Задания:
A - Проверьте, соответствуют ли фрагменту о форме в живописи три утверждения: (i) у импрессионистов знак становится неточным и двусмысленным; (ii) двусмысленность знака делает неопределенной саму картину представленных форм; (iii) мобильность конфигураций у футуристов и кубистов возможна благодаря устойчивости форм. На каждое ответьте «да» или «нет» и дословно приведите решающие слова фрагмента.
B - Продолжите фрагмент о форме в живописи, начиная сразу после его последнего предложения.

Фрагмент текста:
>>

Если же мы говорим о воздействии на структуру, то в таком случае уместно вспомнить о Маньяско или Тинторетто, а еще лучше – об импрессионистах: здесь знак в своем стремлении создать впечатление внутреннего оживления становится неточным и двусмысленным. Однако двусмысленность знака не делает неопределенной саму картину представленных форм: она дает возможность усмотреть в ней некую соприродную вибрацию, более интимное соприкосновение с окружающей средой, размывает контуры, жесткие разграничения между одной формой и другой, а также между формами и фоном. Тем не менее глаз всегда настроен на то, чтобы различать эти (а не иные) формы (если его уже наталкивают на возможность внезапного растворения, обещают плодотворную неопределенность, если он наблюдает кризис традиционных конфигураций, призыв к бесформенному, который проявляется в соборах позднего Моне).
Динамическое расширение форм, характерное для футуристов, и распад композиции у кубистов наверняка наводят на мысль о других возможностях мобильности конфигураций, но, в конечном счете, эта мобильность оказывается возможной именно благодаря устойчивости форм, воспринимаемых как исходная данность и подтверждаемых в тот момент, когда они отвергаются через деформацию или разложение композиции.

<<

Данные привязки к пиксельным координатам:
>>

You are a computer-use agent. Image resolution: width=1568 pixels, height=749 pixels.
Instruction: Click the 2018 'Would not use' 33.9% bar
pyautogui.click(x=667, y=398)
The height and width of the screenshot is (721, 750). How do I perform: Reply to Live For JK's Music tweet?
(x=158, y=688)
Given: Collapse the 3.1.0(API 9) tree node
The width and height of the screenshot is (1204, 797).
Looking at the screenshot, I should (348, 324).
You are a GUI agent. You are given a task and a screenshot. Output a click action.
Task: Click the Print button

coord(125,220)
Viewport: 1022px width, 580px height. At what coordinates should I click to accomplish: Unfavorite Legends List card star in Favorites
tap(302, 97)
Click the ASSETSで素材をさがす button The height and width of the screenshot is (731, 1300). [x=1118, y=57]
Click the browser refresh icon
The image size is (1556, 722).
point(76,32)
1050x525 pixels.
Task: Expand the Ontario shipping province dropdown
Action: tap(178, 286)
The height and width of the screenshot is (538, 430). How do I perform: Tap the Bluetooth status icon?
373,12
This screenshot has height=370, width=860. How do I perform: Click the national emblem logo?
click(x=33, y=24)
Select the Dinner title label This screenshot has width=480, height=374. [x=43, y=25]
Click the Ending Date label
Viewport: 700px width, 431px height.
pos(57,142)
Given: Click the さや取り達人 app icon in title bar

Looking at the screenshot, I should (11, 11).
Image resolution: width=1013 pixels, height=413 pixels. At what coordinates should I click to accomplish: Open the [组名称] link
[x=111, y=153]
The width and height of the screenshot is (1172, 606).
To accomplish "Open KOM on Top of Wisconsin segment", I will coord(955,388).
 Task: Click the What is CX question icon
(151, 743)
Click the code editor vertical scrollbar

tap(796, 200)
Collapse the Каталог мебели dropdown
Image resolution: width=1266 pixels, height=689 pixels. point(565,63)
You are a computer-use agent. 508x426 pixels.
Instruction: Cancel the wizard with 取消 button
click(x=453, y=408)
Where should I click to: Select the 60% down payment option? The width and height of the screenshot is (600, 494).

<<

Ответы:
A -
(i) Да: «здесь знак в своем стремлении создать впечатление внутреннего оживления становится неточным и двусмысленным».
(ii) Нет: «Однако двусмысленность знака не делает неопределенной саму картину представленных форм».
(iii) Да: «эта мобильность оказывается возможной именно благодаря устойчивости форм».

B -
В скульптуре мы находим другое решение открытости произведения: пластические формы Габо или Липпольда призывают зрителя к активному вмешательству, к подвижному решению, чтобы усмотреть многогранность исходной данности. Законченная в себе форма строится так, чтобы она выглядела двусмысленной и по-разному смотрелась с различных точек зрения{87}. По мере того как зритель обходит представленную ему форму, она раскрывается перед ним в различных ракурсах. В какой-то мере это уже достигалось в барочном здании, когда произошел отказ от предпочтительной фронтальной перспективы. Ясно, что любую скульптуру можно рассматривать с различных точек зрения, и если Аполлона Бельведерского рассматривать сбоку, он будет выглядеть иначе, чем с фронтальной позиции. Однако (за исключением тех случаев, когда скульптура поставлена так, чтобы рассматривать ее только фронтально, как, например, статуи на колоннах в готических соборах) форма, которую можно рассматривать с различных точек зрения, всегда обращает наше внимание на общий результат, когда прочие аспекты воспринимаются как дополнительные и рассматриваются в совокупности. Когда мы рассматриваем Аполлона сзади, мы можем догадываться, как он выглядит в целом, фронтальное рассмотрение подтверждает предыдущее, одно из них заставляет желать другого как дополнение, пусть даже воображаемое. Полная форма постепенно выстраивается в памяти и воображении.
Что касается произведения Габо, то, напротив, если его рассматривать снизу, оно заставляет догадываться о сосуществовании различных, взаимоисключающих перспектив. Мы чувствуем удовлетворение от нашей сиюминутной перспективы и оказываемся в растерянности, испытываем любопытство, подозревая, будто можно сразу вообразить всю полноту перспектив (что на самом деле невозможно){88}.